Jamais dans l'histoire de Madagascar ou sans doute de l'histoire tout court, un ancien président forcé à l'exil suite à un Coup d'Etat n'a autant mobilisé ses supporters un an et demi après son départ. Malgré une campagne de diabolisation et de désinformation orchestrée par le pouvoir de fait actuel et par une certaine presse, Marc Ravalomanana restera sans doute dans la mémoire collective comme celui qui avait toujours choisi la voie des urnes pour affronter ses adversaires pendant que la classe politique traditionnelle préférait choisir la voie de la rue, et surtout comme le premier président à entreprendre les plus grands travaux d'infrastructure et de construction de routes jamais réalisés à Madagascar.
Qui se cache réellement derrière cet homme actuellement éloigné de la scène politique et du pouvoir mais qui suscite toujours autant d'intérêt de la part de ses partisans que de ses détracteurs ? Ne dit-on pas non plus que la grandeur d'un homme se mesure au nombre de ses ennemis ? Le fait que l'on cherche à tout prix à effacer toutes traces laissées par Marc Ravalomanana ou à interdire le rassemblement de ses partisans sur la "place de démocratie" montre à quel point cet homme est craint par le gouvernement insurrectionnel actuel. Mais toutes ces mesures n'ont pas empêché le Peuple privé de sa liberté, d'exprimer leur mécontentement en huant Andry Rajoelina à chacune de ses sorties (un cas unique au monde). On n'efface pas ainsi d'un coup de baguette magique la mémoire d'un Peuple.

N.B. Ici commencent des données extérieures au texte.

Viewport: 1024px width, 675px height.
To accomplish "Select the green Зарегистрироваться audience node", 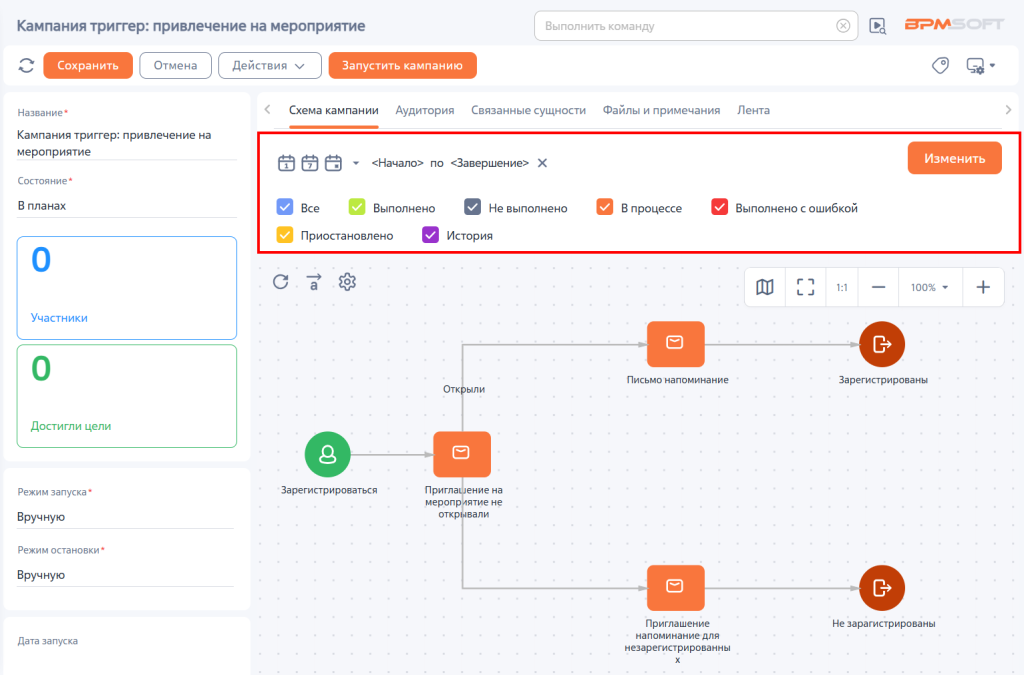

La popularité de Ravalomanana dépasse le seul cadre de la capitale
L'inexistence d'une base d'étude d'opinions politiques dans notre pays amène à toute sorte de fantasme chez certains éditorialistes et hommes politiques sur la popularité réelle de Ravalomanana. Déjà, lors de la dernière élection présidentielle, un certain Roland Ratsiraka avait déclaré qu'il affronterait Ravalomanana au second tour, il n'avait finalement obtenu que 10 % de voix et relégué en troisième position. Actuellement, certains éditorialistes allaient même jusqu'à pronostiquer que les supporters de Ravalomanana ne sont constitués que d'une minorité d'extrémistes merina protestants.Et pourtant, la force de Ravalomanana réside dans sa capacité à ratisser large au-delà de sa base d'électorat d'Antananarivo (et de moindre mesure de Fianarantsoa). A ceux qui ont la mémoire courte, je rappelle que lors de la dernière élection présidentielle, il a remporté haut la main Mahajanga devant ses adversaires côtiers et a même devancé Roland Ratsiraka dans son fief de Toamasina. Alors à ceux qui brandissent encore le poids de la préférence ethnique et religieuse, le temps où les experts néo-colonialistes ne voyaient pas un merina diriger Madagascar est révolu, d'autant plus que Ravalomanana est très apprécié dans le monde rural (côtiers ou merina) d'où il est lui-même issu et qui constitue 80 % de l'électorat !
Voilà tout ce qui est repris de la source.